Collected data entries:
____________

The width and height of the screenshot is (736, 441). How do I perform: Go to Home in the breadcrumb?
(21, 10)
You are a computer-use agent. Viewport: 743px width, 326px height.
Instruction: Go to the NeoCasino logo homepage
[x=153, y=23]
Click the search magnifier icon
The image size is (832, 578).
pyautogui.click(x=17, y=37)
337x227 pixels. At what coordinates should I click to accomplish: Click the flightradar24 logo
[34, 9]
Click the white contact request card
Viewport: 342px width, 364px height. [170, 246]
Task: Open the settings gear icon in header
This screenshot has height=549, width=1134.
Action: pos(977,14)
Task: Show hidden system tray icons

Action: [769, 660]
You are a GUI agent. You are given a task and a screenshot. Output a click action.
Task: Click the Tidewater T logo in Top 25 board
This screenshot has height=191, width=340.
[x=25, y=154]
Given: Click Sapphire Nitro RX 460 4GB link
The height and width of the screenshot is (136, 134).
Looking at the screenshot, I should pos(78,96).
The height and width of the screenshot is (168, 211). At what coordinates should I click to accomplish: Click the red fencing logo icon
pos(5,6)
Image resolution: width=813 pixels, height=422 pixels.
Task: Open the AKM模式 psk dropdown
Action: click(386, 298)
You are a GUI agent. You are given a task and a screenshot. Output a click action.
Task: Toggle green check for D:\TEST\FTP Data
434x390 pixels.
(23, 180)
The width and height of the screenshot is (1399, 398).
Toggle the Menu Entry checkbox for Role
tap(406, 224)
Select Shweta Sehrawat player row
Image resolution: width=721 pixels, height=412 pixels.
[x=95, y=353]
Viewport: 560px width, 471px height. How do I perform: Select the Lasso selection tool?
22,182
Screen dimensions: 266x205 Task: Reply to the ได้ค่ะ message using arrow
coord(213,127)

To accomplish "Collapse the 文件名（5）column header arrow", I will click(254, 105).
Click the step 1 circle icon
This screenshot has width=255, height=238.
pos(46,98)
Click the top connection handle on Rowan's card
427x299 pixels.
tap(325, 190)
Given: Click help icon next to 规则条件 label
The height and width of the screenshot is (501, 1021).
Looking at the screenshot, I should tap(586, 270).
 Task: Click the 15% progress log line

____________

What the exercise asks - Extract exactly and only the lines above from the line containing "The height and width of the screenshot is (136, 134)." through the line containing "The width and height of the screenshot is (1399, 398).", both end lines included.

Exercise response -
The height and width of the screenshot is (136, 134).
Looking at the screenshot, I should pos(78,96).
The height and width of the screenshot is (168, 211). At what coordinates should I click to accomplish: Click the red fencing logo icon
pos(5,6)
Image resolution: width=813 pixels, height=422 pixels.
Task: Open the AKM模式 psk dropdown
Action: click(386, 298)
You are a GUI agent. You are given a task and a screenshot. Output a click action.
Task: Toggle green check for D:\TEST\FTP Data
434x390 pixels.
(23, 180)
The width and height of the screenshot is (1399, 398).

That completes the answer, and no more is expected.